AUFGABENLISTE:
a) Wie lange lief der Reaktor laut dem Auszug wegen des geplanten Tests bereits mit halber Maximalleistung?
b) Geben Sie den Abschnitt des Auszugs wortgetreu aus, beginnend bei „Somit zog die“ und endend bei „der Fall war.“.
c) Führen Sie alle im Auszug in Ziffern geschriebenen Zahlen mit der jeweils zugehörigen Einheit oder dem zugehörigen Bezugswort auf, jede Zahl nur einmal, in der Reihenfolge ihres ersten Vorkommens.

═════ BEREITGESTELLTER AUSZUG

Dieser scheinbar funktionierende Regelkreis besitzt aber ein Problem. Durch die Kernspaltung entsteht Xenon. Dieses Element verringert die Reaktivität. Es wird deshalb auch als Reaktorgift bezeichnet. Im vollen Leistungsbereich verbrennt Xenon, aber nicht im gedrosselten Betrieb. Aufgrund des geplanten Tests lief der Reaktor aber schon seit 10 Stunden mit halber Maximalleistung. Xenon sammelte sich an. Das Gleichgewicht im Regelkreislauf ging verloren. In diesem Zustand machte sich die Besatzung daran, die Reaktorleistung weiter zu drosseln.
Aufgrund der Xenon-Vergiftung ging die Leistung des Reaktors statt der vorgesehenen 700 Megawatt auf wenige Megawatt zurück. Laut Vorschrift war der Reaktor nun für 24 Stunden vollständig abzuschalten. Aber Djatlow wies die Besatzung im Gegensatz dazu an, die Leistung des Reaktors wieder hochzufahren, um den Test trotzdem durchzuführen.
Der unaufhaltsame Gang der Ereignisse
Die Ereignisse nahmen ihren Lauf. Es gab keinen Weg zurück. Der Reaktor lief nur noch bei einer Restleistung von 30 Megawatt, aber trotzdem entstand zusätzliches Xenon. Hinzu kam nun, dass der Reaktor nicht mehr heiß genug war, um ausreichend Wasser zu verdampfen. In diesem Zustand lässt sich die Leistung nur dann erhöhen, wenn sehr langsam über eine Zeitspanne von 24 Stunden vorgegangen wird. Doch Djatlow forderte eine sofortige Leistungserhöhung.
Somit zog die Besatzung die Steuerstäbe schnell zur Hälfte aus dem Kern. Doch durch die Xenon-Vergiftung änderte sich die Leistung nicht. Sich der Gefahr nicht bewusst, zogen die Ingenieure bis auf sechs Steuerstäbe alle 211 Stäbe vollständig heraus. Inzwischen war auch der Brennstoff erkaltet. Wir erinnern uns. Der Reaktor besitzt einen negativen Temperaturkoeffizienten. Bei steigender Temperatur sinkt die Reaktivität, aber mit fallender Temperatur steigt sie, was nun der Fall war.

══════════
═════ VORLIEGENDE EINTRÄGE

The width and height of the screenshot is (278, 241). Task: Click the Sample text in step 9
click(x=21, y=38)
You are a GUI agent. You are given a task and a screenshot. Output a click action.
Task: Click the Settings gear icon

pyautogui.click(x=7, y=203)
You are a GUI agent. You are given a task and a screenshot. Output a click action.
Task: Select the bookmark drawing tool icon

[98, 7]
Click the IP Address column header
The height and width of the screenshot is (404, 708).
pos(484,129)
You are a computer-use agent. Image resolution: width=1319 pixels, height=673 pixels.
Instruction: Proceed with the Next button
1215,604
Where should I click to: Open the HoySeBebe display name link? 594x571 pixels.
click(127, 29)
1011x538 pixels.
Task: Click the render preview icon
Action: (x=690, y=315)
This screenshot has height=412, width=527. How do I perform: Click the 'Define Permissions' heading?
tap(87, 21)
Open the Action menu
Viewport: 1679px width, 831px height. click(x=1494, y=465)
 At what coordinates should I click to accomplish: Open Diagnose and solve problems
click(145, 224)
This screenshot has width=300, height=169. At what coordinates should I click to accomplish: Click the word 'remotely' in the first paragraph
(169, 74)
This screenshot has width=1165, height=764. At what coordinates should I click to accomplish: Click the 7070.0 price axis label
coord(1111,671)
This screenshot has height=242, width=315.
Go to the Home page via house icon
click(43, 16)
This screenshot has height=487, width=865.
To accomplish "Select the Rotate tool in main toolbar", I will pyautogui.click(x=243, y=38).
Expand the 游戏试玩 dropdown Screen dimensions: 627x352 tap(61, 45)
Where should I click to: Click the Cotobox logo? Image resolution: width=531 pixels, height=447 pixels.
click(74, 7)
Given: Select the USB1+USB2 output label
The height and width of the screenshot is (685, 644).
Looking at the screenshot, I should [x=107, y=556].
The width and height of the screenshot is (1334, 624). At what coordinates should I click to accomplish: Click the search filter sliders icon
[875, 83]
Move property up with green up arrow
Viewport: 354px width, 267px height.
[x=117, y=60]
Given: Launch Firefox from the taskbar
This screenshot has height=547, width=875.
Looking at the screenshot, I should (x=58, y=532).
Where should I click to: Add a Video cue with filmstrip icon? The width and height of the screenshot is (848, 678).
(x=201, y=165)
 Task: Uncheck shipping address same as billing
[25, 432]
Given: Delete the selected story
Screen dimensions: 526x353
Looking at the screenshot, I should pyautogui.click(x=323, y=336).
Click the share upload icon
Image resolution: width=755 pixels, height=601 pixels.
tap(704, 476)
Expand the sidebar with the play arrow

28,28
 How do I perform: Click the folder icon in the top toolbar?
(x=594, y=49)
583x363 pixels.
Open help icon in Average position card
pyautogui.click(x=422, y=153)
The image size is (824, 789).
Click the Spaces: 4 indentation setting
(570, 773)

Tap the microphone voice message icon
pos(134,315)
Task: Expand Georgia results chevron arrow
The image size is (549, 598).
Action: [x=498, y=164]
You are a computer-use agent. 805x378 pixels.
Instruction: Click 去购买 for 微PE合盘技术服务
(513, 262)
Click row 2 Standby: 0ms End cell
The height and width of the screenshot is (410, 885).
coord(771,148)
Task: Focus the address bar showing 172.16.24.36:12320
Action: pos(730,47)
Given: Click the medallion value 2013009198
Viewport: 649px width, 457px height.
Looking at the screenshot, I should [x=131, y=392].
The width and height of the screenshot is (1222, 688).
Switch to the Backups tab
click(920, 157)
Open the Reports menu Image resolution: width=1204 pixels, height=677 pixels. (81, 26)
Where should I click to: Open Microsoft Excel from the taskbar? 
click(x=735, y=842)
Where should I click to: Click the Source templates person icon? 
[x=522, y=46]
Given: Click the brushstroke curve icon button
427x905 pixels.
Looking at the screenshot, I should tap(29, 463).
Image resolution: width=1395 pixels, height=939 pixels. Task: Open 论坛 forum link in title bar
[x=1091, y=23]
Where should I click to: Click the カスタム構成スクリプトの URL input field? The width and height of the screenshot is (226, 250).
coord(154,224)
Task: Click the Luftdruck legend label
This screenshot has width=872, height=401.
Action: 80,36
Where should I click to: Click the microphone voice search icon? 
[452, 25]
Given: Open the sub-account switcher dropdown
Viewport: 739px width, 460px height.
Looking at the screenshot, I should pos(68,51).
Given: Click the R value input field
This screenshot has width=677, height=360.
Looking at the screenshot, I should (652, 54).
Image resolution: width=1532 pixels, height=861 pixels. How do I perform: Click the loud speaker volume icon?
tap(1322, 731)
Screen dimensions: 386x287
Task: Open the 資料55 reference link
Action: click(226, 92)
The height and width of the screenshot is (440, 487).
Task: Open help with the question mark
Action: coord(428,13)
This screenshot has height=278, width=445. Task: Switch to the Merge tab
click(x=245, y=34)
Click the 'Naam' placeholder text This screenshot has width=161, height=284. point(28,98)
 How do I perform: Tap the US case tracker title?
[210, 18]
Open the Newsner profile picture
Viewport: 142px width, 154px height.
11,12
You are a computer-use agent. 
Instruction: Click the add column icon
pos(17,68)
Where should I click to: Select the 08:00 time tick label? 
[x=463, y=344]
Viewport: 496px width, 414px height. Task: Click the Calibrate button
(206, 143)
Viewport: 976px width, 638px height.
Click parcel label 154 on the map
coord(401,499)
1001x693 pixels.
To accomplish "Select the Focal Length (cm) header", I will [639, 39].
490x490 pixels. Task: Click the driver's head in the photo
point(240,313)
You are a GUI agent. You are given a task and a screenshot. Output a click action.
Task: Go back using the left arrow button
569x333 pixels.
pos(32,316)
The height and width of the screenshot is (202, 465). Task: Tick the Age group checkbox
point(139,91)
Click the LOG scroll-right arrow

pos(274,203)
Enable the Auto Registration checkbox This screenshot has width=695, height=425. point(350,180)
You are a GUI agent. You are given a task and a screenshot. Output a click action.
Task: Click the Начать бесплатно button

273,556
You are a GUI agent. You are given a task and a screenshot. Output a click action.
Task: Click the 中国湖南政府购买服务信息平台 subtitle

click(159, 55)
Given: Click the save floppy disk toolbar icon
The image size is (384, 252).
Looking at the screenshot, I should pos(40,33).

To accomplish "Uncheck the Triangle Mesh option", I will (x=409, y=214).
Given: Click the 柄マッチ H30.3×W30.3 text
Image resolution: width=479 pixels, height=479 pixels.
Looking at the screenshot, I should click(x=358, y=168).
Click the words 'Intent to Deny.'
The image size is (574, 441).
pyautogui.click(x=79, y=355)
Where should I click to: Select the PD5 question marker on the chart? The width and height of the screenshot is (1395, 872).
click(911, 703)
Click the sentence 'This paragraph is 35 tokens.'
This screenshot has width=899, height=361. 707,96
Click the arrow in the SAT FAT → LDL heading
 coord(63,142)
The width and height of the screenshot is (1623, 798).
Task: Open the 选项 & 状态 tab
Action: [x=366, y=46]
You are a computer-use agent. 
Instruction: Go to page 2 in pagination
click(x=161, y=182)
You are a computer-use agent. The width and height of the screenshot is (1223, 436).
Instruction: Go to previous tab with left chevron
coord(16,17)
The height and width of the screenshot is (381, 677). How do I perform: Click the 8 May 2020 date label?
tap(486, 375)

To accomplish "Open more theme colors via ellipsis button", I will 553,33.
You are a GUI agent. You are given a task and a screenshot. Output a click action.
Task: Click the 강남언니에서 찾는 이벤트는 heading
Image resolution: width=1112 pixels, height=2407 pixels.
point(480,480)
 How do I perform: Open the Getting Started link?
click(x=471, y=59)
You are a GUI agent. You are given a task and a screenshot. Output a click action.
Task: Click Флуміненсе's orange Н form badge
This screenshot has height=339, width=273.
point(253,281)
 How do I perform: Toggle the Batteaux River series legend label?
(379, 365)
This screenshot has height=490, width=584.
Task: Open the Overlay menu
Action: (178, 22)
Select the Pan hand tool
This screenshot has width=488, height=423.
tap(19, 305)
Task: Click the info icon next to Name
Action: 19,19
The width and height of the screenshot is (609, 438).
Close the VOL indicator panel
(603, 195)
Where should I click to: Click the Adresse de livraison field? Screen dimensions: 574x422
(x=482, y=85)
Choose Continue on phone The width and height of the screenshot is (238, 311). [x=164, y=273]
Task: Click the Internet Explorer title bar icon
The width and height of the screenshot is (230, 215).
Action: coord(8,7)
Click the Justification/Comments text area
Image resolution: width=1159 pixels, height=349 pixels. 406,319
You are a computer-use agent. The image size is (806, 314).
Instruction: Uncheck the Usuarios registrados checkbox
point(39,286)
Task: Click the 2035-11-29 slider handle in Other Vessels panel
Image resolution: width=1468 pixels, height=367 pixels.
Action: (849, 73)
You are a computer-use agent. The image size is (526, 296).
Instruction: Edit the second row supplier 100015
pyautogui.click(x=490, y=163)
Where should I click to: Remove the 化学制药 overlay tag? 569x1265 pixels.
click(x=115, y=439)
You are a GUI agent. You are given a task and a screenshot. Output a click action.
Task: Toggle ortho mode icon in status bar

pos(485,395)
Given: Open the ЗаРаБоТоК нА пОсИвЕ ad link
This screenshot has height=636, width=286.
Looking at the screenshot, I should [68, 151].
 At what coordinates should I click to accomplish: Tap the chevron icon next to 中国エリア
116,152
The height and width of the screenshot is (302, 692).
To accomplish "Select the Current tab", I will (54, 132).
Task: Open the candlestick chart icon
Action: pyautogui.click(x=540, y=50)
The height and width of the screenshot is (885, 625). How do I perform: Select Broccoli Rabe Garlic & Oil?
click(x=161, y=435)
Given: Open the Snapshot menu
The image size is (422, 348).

══════════

ERGEBNISSE JE AUFGABE:
a) Seit 10 Stunden.

b)
Somit zog die Besatzung die Steuerstäbe schnell zur Hälfte aus dem Kern. Doch durch die Xenon-Vergiftung änderte sich die Leistung nicht. Sich der Gefahr nicht bewusst, zogen die Ingenieure bis auf sechs Steuerstäbe alle 211 Stäbe vollständig heraus. Inzwischen war auch der Brennstoff erkaltet. Wir erinnern uns. Der Reaktor besitzt einen negativen Temperaturkoeffizienten. Bei steigender Temperatur sinkt die Reaktivität, aber mit fallender Temperatur steigt sie, was nun der Fall war.

c) 10 Stunden, 700 Megawatt, 24 Stunden, 30 Megawatt, 211 Stäbe